--- DATA LISTING ---

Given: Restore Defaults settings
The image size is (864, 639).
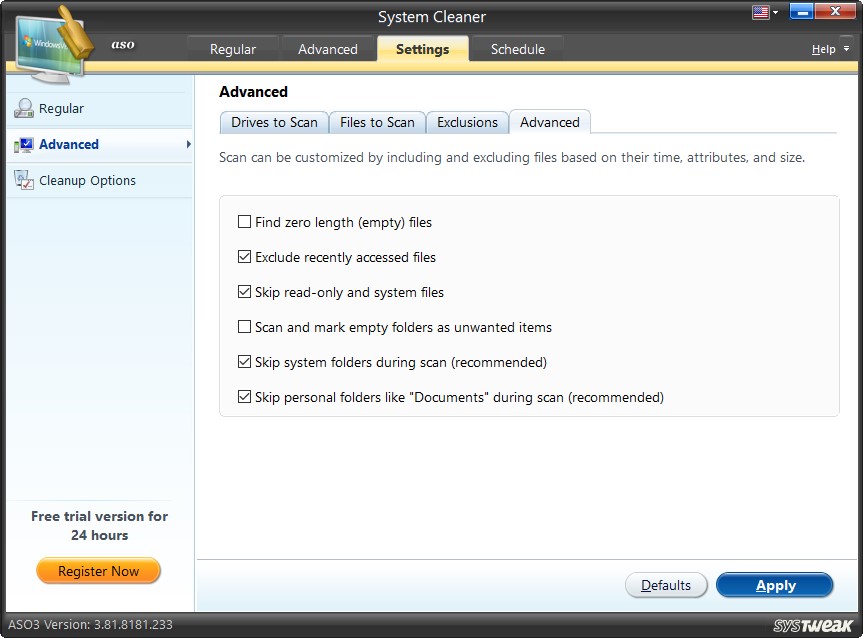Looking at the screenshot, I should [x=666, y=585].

---
--- DATA LISTING ---

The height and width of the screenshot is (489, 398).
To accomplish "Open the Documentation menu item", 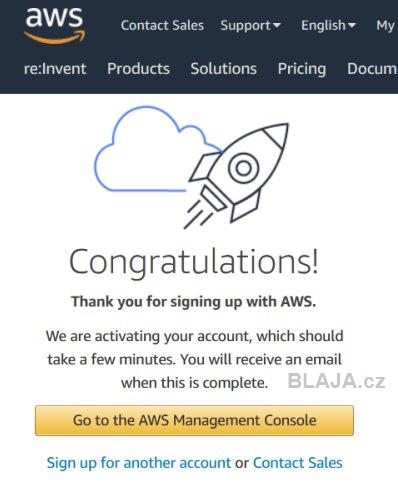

---

DO THIS: Can you reproduce the lines starting at the one containing "Given: Restore Defaults settings" and ending at the one containing "Looking at the", swapping "image size" for "screenshot dimensions" and leaving everything else unchanged? Leave the pictures out.

RESPONSE TO THIS EXERCISE:
Given: Restore Defaults settings
The screenshot dimensions is (864, 639).
Looking at the screenshot, I should [x=666, y=585].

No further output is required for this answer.